The solver applies inflow boundary conditions for the y-velocity with a pre-multiplied mask (`velBCy,velBCyMask`), and then calls `super().step()` to run the _regular_ phiflow fluid solving step.


In [None]:
class KarmanFlow(IncompressibleFlow):
    def __init__(self, pressure_solver=None, make_input_divfree=False, make_output_divfree=True):
        IncompressibleFlow.__init__(self, pressure_solver, make_input_divfree, make_output_divfree)

        self.infl = Inflow(box[5:10, 25:75])
        self.obst = Obstacle(Sphere([50, 50], 10))

    def step(self, fluid, re, res, velBCy, velBCyMask, dt=1.0, gravity=Gravity()):
        # apply viscosity
        alpha = 1.0/math.reshape(re, [fluid._batch_size, 1, 1, 1]) * dt * res * res

        cy = diffuse(CenteredGrid(fluid.velocity.data[0].data), alpha)
        cx = diffuse(CenteredGrid(fluid.velocity.data[1].data), alpha)

        # apply velocity BCs, only for y velocity for now. note: content of velBCy should be pre-multiplied
        cy = cy*(1.0 - velBCyMask) + velBCy

        fluid = fluid.copied_with(velocity=StaggeredGrid([cy.data, cx.data], fluid.velocity.box))

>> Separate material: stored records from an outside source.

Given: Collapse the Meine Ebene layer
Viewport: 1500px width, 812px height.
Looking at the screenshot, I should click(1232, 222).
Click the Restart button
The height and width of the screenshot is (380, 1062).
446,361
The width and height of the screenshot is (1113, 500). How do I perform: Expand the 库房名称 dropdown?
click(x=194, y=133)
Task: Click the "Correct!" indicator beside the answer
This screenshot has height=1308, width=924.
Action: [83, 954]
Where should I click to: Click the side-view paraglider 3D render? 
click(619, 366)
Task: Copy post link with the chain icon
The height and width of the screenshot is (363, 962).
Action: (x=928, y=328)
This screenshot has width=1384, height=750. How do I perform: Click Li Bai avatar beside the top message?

        return super().step(fluid=fluid, dt=dt, obstacles=[self.obst], gravity=gravity, density_effects=[self.infl], velocity_effects=())


Network arch: fully convolutional
input: 2 fields with x,y velociy, plus Reynolds number as constant channel
output: 2 component velocity field

simple model, using keras for simplicity.

In [None]:
def model_small(tensor_in):
    return keras.Sequential([
        keras.layers.Input(tensor=tensor_in),
        keras.layers.Conv2D(filters=32, kernel_size=5, padding='same', activation=tf.nn.relu),
        keras.layers.Conv2D(filters=64, kernel_size=5, padding='same', activation=tf.nn.relu),
        keras.layers.Conv2D(filters=2,  kernel_size=5, padding='same', activation=None),  # u, v
    ])


and for flexibility (and larger-scale tests), let's define a _proper_ ResNet with a few more layers

In [None]:
def model_medium(tensor_in):
    l_input = keras.layers.Input(tensor=tensor_in)
    block_0 = keras.layers.Conv2D(filters=32, kernel_size=5, padding='same')(l_input)
    block_0 = keras.layers.LeakyReLU()(block_0)

    l_conv1 = keras.layers.Conv2D(filters=32, kernel_size=5, padding='same')(block_0)
    l_conv1 = keras.layers.LeakyReLU()(l_conv1)
    l_conv2 = keras.layers.Conv2D(filters=32, kernel_size=5, padding='same')(l_conv1)
    l_skip1 = keras.layers.add([block_0, l_conv2])
    block_1 = keras.layers.LeakyReLU()(l_skip1)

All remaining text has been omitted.